Data extract>
=== Section Start ===

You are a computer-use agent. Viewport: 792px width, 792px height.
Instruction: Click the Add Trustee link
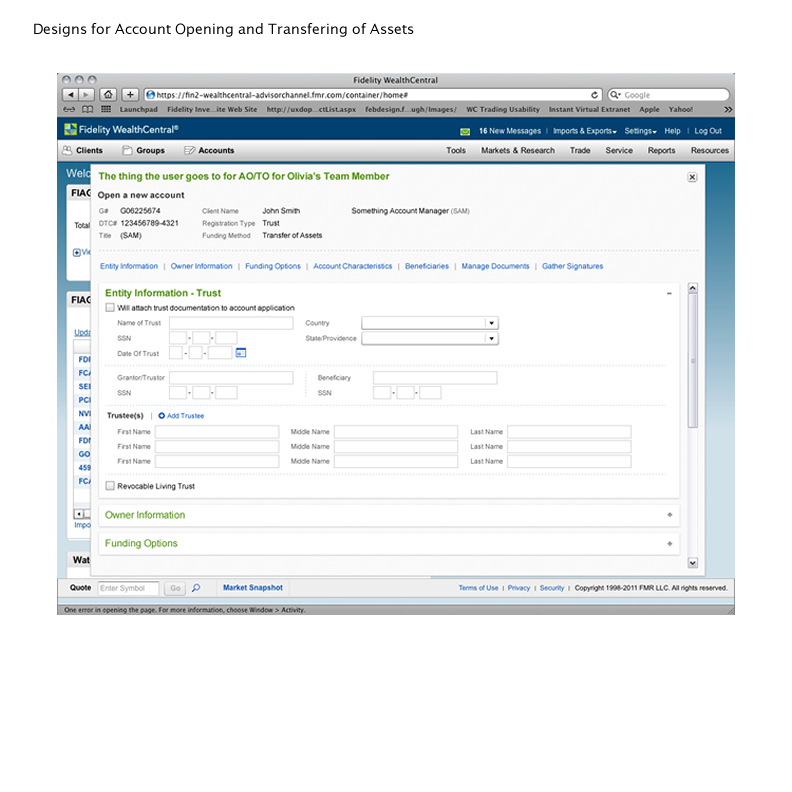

=== Section End ===
=== Section Start ===

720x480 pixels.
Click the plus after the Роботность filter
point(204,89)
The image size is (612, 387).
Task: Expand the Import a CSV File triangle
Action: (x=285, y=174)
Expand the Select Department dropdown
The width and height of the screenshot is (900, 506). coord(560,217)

=== Section End ===
=== Section Start ===

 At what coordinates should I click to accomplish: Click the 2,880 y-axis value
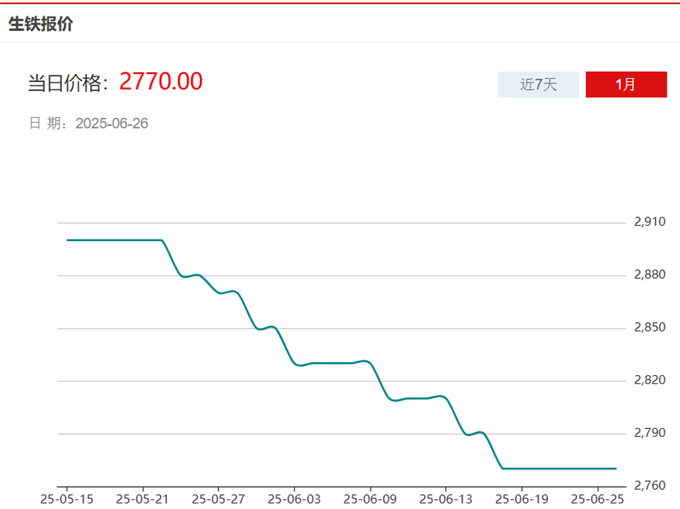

=== Section End ===

Task to complete>
Return, word for word, the lines of the data above from the line with "You are a computer-use" through the line with "Instruction: Click the Add Trustee link", inclusive.

Response area>
You are a computer-use agent. Viewport: 792px width, 792px height.
Instruction: Click the Add Trustee link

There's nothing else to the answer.